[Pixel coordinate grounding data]
=== Section Start ===

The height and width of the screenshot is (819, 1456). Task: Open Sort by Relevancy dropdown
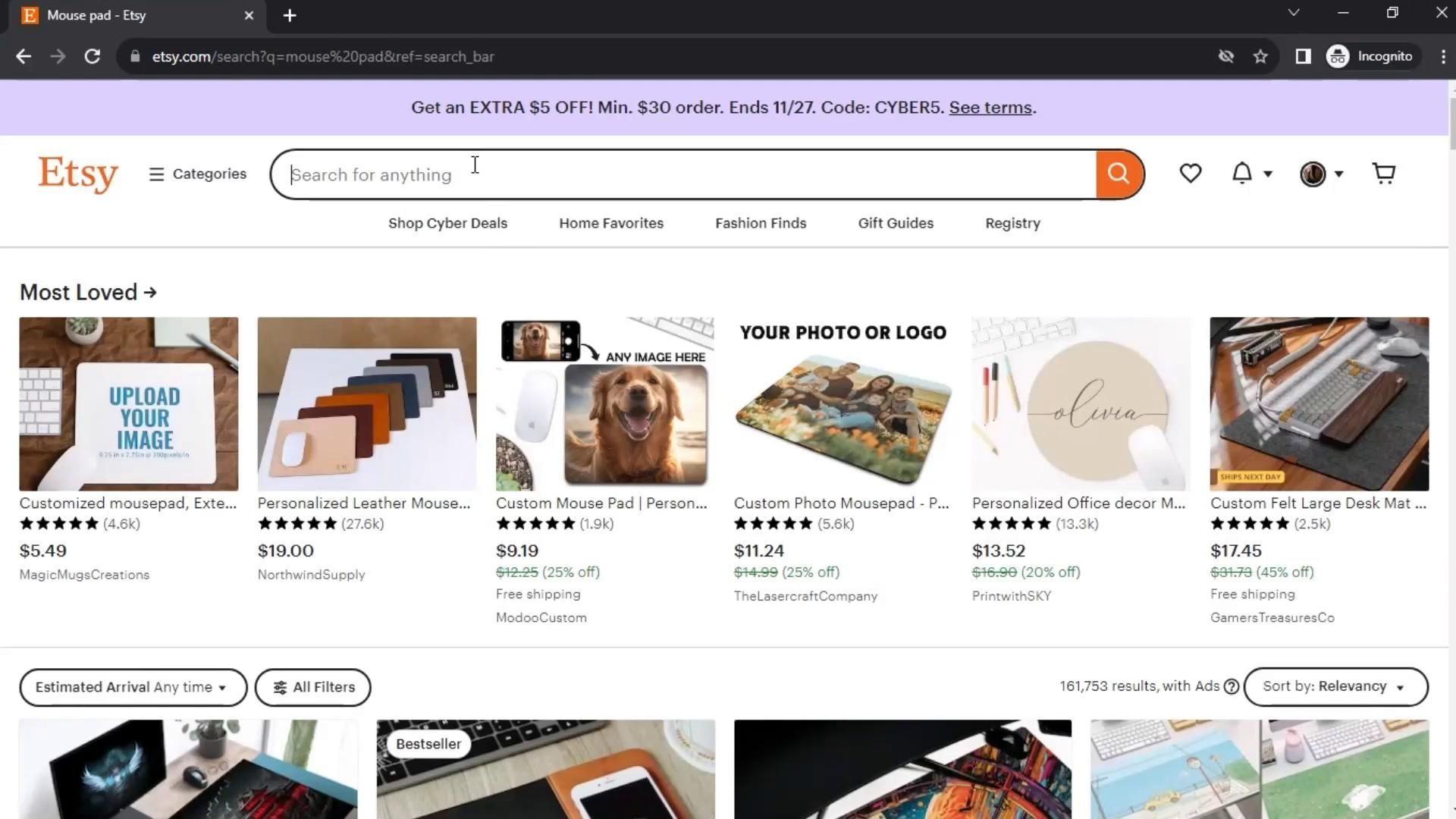1335,687
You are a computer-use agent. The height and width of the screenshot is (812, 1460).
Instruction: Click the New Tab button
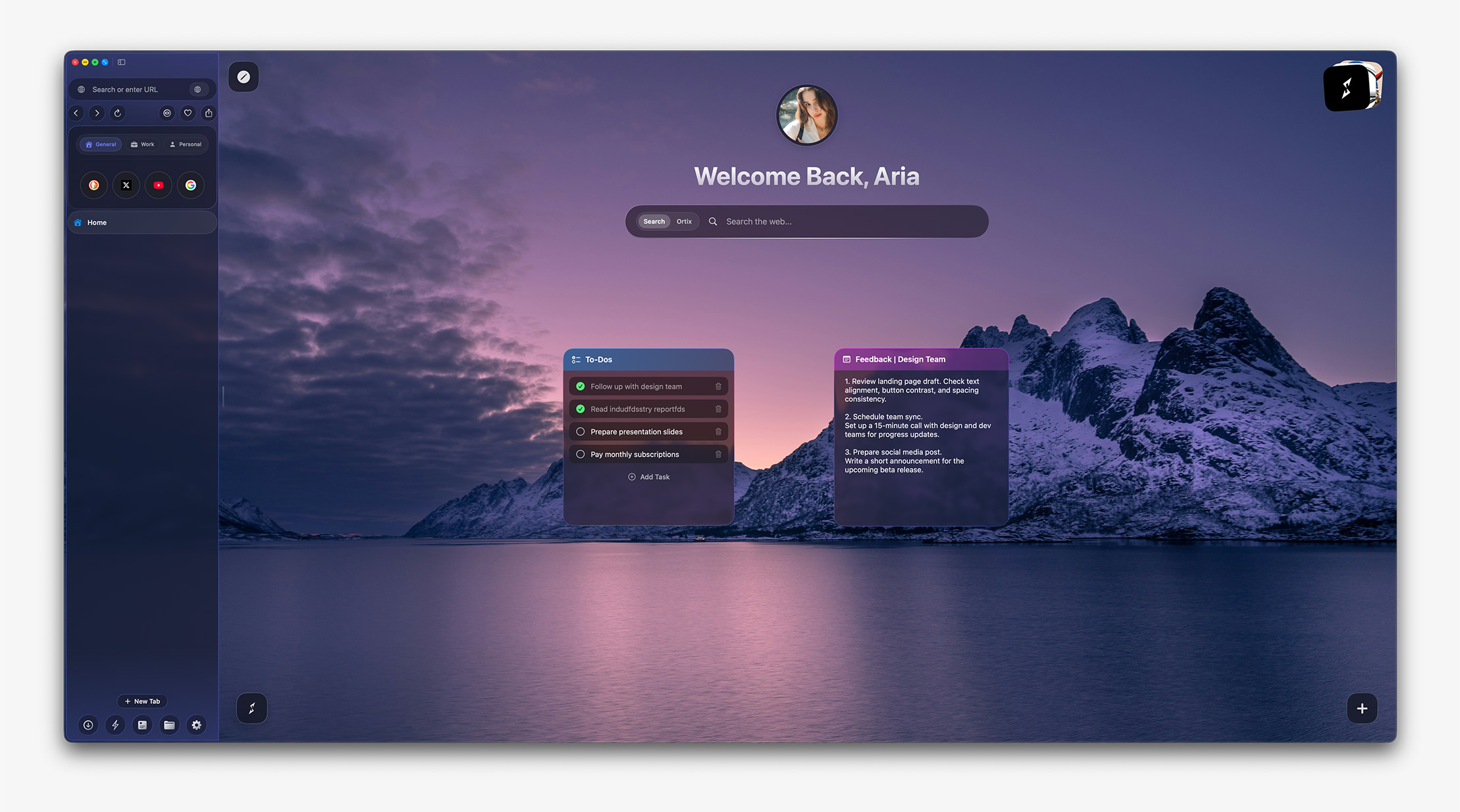pyautogui.click(x=142, y=701)
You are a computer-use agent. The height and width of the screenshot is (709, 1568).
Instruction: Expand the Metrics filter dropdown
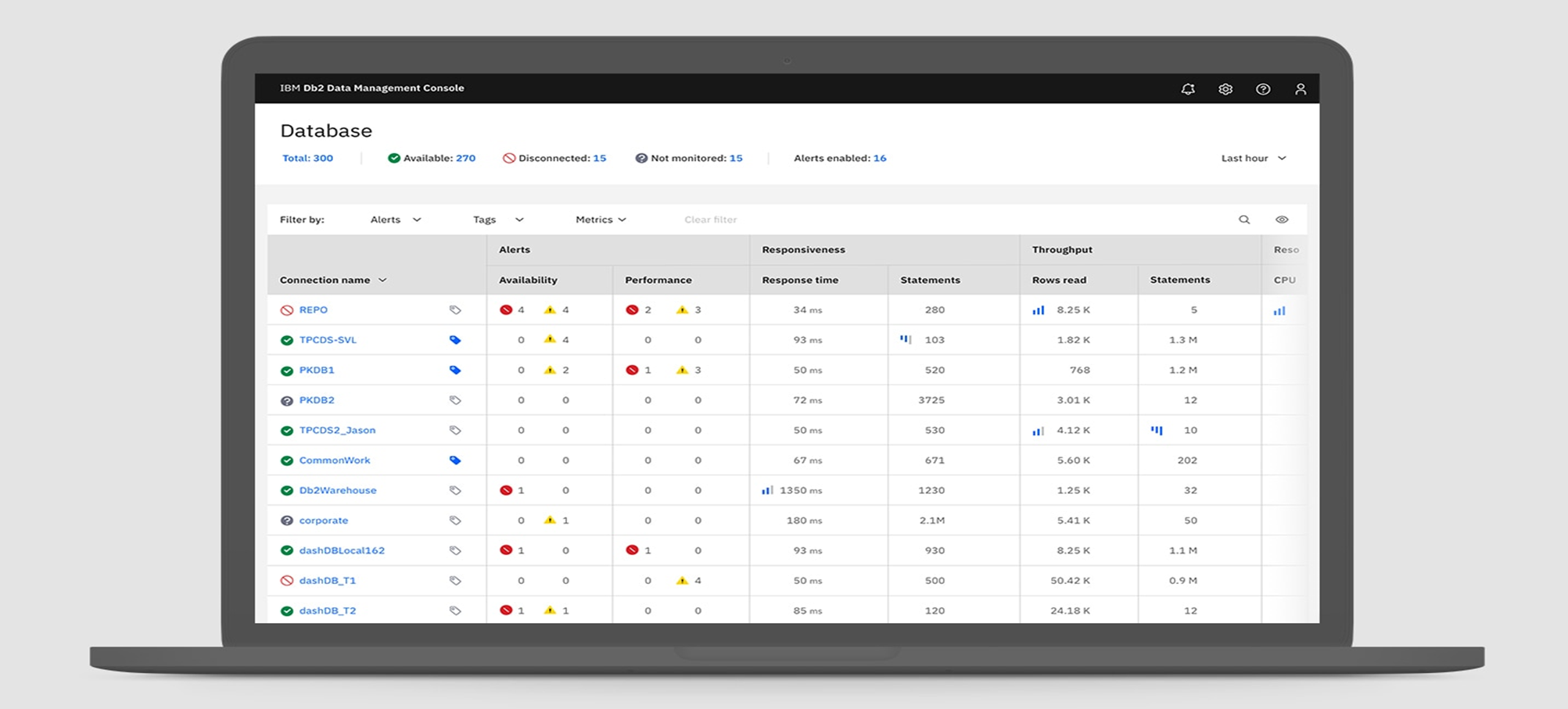(x=600, y=220)
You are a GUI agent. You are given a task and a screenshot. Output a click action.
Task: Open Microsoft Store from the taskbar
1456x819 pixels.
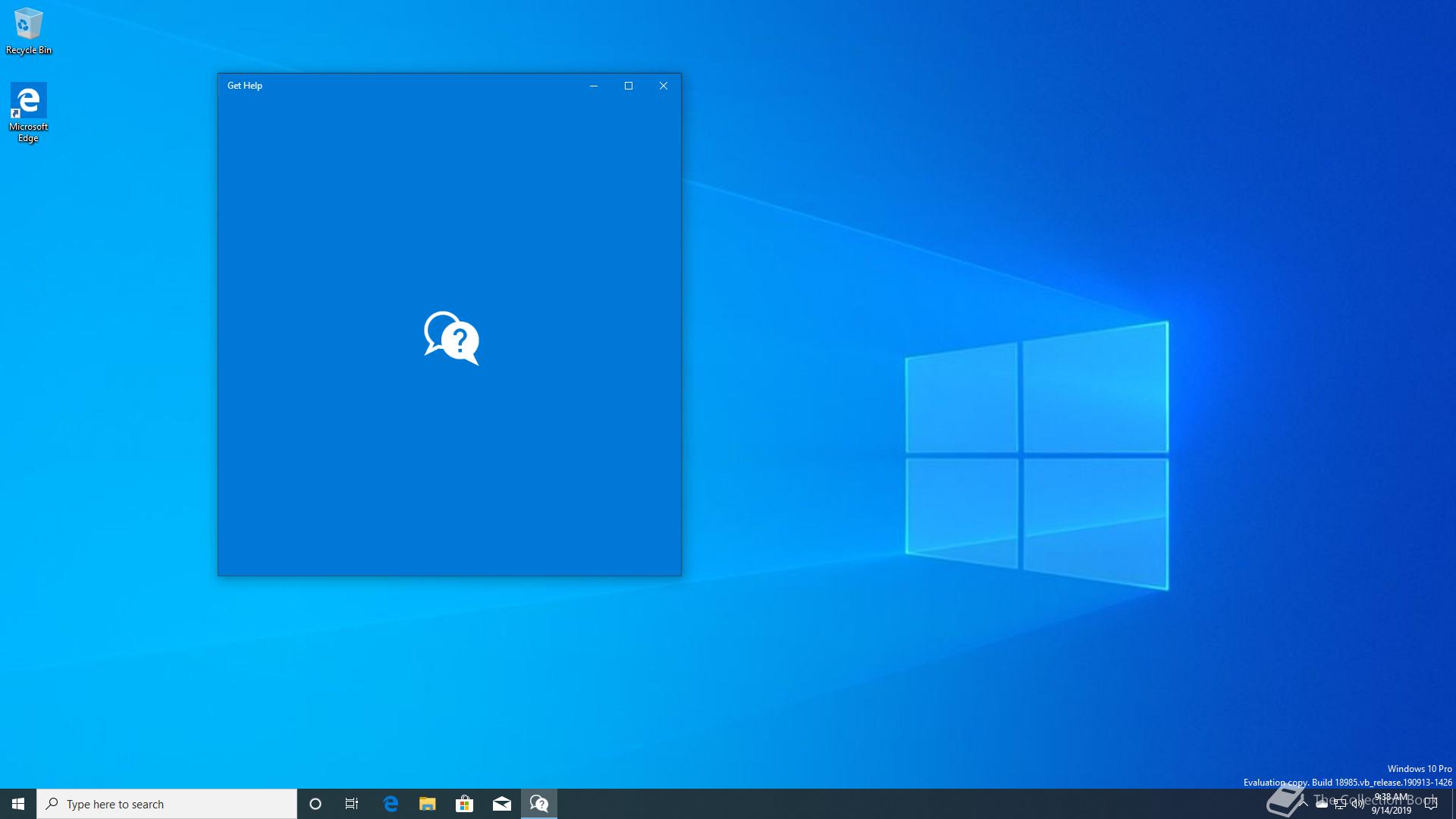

=== Section End ===

■ **What you have to do**: All lines from the one that contains "Instruction: Expand the" through the last line of the data should be retyped exactly, with the pictures left out.

■ **Exercise answer**:
Instruction: Expand the Metrics filter dropdown
(x=600, y=220)
You are a GUI agent. You are given a task and a screenshot. Output a click action.
Task: Open Microsoft Store from the taskbar
1456x819 pixels.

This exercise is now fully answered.